(Entries shown begins)

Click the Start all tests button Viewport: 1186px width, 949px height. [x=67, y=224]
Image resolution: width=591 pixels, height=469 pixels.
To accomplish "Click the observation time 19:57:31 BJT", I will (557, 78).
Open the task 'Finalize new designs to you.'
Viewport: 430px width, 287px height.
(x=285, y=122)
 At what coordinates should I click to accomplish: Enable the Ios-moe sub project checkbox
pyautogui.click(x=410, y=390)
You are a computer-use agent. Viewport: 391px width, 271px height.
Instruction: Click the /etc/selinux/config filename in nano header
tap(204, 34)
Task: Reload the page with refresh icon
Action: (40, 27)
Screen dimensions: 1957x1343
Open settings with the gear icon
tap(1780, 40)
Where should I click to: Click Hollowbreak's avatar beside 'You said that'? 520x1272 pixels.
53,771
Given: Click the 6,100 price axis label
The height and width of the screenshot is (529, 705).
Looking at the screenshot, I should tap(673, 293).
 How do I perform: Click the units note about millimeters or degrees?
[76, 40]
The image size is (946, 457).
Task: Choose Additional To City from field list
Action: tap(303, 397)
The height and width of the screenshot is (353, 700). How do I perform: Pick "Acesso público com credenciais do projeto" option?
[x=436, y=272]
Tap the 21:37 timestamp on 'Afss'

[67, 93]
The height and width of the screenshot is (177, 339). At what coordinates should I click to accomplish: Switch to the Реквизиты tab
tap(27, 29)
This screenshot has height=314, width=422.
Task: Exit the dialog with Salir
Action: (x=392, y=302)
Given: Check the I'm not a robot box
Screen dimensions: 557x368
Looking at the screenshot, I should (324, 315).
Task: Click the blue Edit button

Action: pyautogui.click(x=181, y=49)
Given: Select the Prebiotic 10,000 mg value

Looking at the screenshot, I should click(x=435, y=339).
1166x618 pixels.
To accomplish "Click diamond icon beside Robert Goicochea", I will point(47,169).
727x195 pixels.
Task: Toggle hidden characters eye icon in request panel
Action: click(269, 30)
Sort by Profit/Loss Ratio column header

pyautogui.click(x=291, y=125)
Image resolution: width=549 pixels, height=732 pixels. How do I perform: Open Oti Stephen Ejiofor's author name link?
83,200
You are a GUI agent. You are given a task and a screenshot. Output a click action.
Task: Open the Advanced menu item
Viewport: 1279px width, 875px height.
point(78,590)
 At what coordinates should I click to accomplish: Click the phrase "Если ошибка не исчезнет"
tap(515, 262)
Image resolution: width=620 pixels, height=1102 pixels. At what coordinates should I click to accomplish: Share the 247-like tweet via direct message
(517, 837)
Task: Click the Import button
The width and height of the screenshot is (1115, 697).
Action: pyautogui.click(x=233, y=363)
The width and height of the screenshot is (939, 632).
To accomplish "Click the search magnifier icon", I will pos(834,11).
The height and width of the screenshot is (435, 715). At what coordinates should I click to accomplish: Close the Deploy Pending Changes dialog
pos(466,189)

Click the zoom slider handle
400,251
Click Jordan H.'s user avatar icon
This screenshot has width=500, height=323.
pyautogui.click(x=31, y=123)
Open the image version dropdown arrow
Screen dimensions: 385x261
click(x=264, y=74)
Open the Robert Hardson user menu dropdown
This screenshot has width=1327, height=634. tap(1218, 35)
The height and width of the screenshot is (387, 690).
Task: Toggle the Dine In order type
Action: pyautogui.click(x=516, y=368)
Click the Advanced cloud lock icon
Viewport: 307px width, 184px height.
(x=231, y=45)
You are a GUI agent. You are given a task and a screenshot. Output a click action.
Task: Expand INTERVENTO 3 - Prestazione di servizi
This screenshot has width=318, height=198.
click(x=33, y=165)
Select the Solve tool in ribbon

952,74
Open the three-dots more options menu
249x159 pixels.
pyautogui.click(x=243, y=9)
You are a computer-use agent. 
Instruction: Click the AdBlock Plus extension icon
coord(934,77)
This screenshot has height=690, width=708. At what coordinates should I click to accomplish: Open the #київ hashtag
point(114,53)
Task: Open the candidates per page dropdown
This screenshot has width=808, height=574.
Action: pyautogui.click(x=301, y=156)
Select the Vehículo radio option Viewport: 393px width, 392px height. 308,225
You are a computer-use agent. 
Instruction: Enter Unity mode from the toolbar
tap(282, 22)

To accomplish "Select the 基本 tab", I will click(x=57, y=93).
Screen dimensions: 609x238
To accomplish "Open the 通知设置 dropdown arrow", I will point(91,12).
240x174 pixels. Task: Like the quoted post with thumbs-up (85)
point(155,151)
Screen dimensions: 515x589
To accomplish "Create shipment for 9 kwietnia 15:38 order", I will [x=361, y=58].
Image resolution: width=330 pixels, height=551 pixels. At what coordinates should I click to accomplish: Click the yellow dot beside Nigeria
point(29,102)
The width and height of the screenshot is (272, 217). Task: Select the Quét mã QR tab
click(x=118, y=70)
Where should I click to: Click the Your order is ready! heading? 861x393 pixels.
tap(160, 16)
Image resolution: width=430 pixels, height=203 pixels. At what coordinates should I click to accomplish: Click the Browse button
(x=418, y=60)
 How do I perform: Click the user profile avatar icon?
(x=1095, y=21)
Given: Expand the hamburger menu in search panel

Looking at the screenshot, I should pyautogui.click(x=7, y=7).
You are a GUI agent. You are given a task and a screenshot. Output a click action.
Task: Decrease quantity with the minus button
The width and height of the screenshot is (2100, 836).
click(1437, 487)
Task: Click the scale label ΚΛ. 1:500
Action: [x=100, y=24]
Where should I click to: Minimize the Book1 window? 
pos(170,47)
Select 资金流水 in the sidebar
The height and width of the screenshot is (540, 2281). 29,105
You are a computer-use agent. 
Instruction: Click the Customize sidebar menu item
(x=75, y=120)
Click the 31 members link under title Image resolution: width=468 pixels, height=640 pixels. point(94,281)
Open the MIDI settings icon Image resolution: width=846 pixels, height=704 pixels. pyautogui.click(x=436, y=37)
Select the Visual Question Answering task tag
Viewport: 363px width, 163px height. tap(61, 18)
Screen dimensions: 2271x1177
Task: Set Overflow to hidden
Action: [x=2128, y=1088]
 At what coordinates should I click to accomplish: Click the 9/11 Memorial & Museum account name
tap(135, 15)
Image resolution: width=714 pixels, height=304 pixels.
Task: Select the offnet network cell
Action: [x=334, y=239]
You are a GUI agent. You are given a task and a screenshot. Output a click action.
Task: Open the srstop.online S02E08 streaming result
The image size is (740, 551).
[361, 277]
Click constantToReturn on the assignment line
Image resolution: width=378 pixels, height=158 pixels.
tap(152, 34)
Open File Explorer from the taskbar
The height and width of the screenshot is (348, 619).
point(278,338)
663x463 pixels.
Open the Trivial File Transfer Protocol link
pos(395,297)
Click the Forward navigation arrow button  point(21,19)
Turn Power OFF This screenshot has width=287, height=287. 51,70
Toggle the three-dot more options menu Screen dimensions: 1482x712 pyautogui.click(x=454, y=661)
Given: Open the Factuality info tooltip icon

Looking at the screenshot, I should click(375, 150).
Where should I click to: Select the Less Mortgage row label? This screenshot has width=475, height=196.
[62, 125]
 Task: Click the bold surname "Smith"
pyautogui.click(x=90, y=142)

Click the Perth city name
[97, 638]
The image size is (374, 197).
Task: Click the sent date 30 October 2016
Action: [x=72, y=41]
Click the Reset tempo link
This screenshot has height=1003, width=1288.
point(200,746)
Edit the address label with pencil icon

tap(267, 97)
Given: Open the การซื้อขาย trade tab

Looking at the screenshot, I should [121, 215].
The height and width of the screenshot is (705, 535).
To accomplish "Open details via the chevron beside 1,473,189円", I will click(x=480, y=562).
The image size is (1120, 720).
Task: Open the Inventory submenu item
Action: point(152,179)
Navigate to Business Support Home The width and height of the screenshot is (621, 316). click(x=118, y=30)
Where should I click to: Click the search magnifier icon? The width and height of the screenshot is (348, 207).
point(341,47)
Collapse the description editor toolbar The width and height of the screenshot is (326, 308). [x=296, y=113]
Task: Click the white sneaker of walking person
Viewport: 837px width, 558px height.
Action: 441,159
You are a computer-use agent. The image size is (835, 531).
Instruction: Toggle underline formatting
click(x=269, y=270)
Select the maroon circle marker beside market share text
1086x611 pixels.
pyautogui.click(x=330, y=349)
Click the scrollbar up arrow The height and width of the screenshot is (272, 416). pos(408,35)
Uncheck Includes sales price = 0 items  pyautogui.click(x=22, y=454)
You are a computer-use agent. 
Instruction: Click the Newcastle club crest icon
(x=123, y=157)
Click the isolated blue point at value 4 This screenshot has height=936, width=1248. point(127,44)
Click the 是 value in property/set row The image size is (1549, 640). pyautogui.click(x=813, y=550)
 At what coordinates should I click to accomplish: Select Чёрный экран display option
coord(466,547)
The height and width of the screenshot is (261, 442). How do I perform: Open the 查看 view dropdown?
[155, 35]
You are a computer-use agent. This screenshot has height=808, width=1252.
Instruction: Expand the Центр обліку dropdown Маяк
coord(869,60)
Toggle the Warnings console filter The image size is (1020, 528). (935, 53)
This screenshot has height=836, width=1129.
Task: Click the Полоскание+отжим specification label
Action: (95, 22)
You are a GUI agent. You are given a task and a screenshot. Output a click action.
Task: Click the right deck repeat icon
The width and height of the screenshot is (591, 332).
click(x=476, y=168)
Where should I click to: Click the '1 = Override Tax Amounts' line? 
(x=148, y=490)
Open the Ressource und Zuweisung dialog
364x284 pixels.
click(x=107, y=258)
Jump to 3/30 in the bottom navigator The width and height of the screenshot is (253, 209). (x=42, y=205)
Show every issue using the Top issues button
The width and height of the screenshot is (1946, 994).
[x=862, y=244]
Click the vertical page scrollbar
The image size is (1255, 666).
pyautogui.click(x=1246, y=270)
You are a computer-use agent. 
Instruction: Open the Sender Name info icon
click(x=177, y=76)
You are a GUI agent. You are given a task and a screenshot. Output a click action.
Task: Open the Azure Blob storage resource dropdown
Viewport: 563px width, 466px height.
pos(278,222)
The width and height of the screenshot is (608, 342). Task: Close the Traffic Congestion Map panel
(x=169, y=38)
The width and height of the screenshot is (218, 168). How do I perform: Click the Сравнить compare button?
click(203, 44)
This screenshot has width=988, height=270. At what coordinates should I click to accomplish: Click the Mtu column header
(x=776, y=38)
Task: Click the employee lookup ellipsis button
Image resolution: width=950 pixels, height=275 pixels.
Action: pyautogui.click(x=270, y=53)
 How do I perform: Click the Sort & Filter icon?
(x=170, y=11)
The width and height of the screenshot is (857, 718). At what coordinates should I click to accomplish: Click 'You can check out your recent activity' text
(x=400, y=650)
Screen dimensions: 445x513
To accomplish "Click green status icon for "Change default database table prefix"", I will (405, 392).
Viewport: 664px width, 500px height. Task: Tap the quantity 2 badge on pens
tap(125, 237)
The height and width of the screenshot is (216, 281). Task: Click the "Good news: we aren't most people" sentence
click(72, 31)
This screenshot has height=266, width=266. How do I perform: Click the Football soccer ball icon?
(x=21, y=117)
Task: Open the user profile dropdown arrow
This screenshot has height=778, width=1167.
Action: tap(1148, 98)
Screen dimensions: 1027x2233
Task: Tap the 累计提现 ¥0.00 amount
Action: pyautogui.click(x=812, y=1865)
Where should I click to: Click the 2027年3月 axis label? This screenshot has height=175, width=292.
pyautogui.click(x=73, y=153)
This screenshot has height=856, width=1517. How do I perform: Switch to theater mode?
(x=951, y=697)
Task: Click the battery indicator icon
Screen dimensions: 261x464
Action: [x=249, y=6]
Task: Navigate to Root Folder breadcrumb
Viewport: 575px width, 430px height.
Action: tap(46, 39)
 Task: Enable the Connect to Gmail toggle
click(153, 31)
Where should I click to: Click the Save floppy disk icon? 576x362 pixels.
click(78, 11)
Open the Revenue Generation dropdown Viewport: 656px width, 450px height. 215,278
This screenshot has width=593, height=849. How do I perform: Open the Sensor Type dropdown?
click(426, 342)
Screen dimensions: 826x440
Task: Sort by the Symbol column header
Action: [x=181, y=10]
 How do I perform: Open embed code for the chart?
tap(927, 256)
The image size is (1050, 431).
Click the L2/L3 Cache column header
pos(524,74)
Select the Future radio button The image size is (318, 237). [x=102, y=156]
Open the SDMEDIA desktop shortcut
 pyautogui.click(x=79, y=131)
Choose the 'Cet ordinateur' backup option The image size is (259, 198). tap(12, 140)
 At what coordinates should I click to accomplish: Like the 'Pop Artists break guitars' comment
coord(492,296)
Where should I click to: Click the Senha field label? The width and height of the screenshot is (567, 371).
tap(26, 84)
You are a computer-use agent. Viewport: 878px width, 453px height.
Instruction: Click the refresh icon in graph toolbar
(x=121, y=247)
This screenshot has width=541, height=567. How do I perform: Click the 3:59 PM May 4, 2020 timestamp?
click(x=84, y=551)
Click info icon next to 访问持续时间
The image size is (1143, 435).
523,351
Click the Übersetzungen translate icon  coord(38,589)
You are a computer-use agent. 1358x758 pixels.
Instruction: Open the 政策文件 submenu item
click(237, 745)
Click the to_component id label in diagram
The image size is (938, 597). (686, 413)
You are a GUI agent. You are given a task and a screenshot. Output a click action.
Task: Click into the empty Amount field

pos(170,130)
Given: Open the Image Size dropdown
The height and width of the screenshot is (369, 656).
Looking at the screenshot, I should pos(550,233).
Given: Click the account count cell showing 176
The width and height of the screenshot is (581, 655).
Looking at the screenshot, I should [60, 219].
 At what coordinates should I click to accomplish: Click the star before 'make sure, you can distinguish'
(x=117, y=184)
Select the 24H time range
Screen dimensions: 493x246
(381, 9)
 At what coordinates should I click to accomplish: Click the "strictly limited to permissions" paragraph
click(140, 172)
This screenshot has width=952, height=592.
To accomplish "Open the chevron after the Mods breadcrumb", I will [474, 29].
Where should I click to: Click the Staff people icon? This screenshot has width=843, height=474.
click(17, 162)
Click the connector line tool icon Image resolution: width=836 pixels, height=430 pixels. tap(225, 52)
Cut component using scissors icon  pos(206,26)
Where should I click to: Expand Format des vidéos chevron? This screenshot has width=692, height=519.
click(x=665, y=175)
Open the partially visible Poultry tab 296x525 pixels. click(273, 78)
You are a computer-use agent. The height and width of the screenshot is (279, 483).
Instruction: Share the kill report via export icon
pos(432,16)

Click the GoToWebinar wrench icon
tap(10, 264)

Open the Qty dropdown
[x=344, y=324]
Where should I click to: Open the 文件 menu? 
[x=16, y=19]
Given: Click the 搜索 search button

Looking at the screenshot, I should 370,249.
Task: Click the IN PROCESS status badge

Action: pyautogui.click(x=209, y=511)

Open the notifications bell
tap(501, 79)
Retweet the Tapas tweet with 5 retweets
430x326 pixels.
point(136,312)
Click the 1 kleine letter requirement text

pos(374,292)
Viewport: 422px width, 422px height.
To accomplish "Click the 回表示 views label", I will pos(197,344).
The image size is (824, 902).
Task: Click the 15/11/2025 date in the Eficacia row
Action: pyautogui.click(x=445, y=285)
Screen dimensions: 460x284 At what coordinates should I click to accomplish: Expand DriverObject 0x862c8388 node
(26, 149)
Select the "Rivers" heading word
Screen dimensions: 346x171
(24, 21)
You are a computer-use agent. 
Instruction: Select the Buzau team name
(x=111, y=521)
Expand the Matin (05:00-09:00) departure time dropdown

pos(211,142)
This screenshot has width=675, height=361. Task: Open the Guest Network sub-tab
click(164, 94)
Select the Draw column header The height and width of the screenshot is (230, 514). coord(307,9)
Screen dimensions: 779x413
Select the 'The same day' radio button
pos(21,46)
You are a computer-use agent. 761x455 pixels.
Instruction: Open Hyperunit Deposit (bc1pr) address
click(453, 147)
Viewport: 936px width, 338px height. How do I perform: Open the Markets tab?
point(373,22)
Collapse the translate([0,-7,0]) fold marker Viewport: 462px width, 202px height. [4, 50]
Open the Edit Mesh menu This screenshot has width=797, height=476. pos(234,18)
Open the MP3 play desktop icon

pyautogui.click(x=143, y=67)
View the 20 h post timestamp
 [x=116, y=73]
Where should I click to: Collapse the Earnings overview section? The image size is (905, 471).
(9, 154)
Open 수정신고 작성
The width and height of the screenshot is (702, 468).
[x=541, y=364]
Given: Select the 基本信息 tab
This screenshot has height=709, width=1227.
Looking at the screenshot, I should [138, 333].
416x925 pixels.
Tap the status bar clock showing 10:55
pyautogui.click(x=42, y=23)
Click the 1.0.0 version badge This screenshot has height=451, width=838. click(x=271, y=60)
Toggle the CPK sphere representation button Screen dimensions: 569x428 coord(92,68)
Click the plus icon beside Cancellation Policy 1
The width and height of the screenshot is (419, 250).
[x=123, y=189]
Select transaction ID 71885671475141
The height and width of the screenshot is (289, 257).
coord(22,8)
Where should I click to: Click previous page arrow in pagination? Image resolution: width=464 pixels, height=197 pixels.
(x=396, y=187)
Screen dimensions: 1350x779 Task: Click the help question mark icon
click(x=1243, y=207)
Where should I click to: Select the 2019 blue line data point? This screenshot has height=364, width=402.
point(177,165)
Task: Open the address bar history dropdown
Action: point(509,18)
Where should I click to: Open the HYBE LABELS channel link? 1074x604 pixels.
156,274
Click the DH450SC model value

(Entries shown ends)

_Exercise requirements_
Over the whole listing above, give the number of lines in which "price" occurs, and no other words.

_Solved exercise_
2